Doi’s Hypocrea/Trichoderma specimens are stored in the mycological herbarium of the National Museum of Nature and Science, Japan (TNS). Unfortunately, the specimens were repeatedly fumigated with methyl bromide in the past, making successful DNA extraction highly unlikely. In addition, only a few cultures derived from these specimens are available from a limited number of culture collections in Japan, such as the Tottori Mycological Institute (TMI) and the NITE (National Institute of Technology and Evaluation) Biological Resource Center. Thus, East Asian Hypocrea/Trichoderma species, including those described by Doi, need to be re-collected for re-identification and re-evaluation in the near future.

In this paper, we have described the new species T. eijii and T. pseudolacteum based on molecular phylogeny and morphological characteristics. Trichoderma eijii has been isolated from Quercus sp. Although it has not yet been isolated from mushroom farms, this species has the potential to cause economic losses on shiitake mushroom farms, where Quercus tree bedlogs are used. In general, Hypocrea/Trichoderma species grow mycelia faster than commercial mushrooms, which means this species could out-compete mushrooms for space and nutrients on compost or bedlogs (see Fig. S4). In the near future, we plan to investigate the interaction between cultures of shiitake mushroom (L. edodes) and Hypocrea/Trichoderma species, including these two new species, to better understand their antagonistic activity and to reduce crop losses due to Hypocrea/Trichoderma infestation on commercial mushroom farms.
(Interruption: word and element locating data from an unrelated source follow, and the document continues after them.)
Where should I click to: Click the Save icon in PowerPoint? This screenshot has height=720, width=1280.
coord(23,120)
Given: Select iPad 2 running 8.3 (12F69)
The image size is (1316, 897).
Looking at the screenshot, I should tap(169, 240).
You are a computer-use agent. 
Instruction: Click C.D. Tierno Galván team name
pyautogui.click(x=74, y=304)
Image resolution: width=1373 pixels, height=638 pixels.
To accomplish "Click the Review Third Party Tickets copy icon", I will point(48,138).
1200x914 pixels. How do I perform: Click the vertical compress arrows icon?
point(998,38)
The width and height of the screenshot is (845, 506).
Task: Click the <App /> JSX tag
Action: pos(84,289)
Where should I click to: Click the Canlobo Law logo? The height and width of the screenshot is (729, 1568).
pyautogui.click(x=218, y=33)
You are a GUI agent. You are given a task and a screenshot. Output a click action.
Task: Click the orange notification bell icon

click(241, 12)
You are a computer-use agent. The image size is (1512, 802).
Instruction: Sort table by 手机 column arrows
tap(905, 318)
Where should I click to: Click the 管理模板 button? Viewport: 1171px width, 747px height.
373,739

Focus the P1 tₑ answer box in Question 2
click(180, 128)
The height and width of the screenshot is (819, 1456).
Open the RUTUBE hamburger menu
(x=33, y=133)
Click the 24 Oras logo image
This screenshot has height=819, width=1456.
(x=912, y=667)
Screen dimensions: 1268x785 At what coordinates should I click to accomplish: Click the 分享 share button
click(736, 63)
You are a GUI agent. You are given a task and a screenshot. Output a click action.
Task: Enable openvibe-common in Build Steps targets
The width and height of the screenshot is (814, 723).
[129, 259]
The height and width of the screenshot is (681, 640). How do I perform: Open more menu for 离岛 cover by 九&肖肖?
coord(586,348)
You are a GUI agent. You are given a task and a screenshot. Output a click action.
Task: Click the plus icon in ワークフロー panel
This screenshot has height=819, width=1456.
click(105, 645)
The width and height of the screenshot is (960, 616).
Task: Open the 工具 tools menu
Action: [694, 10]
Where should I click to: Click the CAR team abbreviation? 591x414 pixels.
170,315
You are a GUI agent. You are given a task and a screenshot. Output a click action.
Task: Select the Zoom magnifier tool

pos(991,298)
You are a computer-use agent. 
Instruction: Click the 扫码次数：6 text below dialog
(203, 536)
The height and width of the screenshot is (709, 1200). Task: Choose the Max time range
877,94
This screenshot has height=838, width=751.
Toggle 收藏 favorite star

Conidia and/or part-ascospores of most Hypocrea/Trichoderma species have a sticky matrix and/or a spinulose to warted structure that can be used for attachment to many different surfaces. These characteristics may facilitate adaptation and dissemination by water, insects, mites, and rodents (Seaby 1989; Anonymous 2002; Chaverri and Samuels 2003). In addition, conidia and part-ascospores can adhere to equipment and work clothes of mushroom farm workers. When we collected Hypocrea/Trichoderma samples from mushroom farms and natural environments, we frequently observed mites and insect larvae in and on mushroom substrates. To the best of our knowledge, diseases caused by Hypocrea/Trichoderma species during mushroom cultivation are difficult to control. At present, disease prevention using pest management and good sanitation represents the best control strategy. To enhance control of this disease in mushroom cultivation, detailed ecological information regarding Hypocrea/Trichoderma species would benefit mushroom growers and breeders.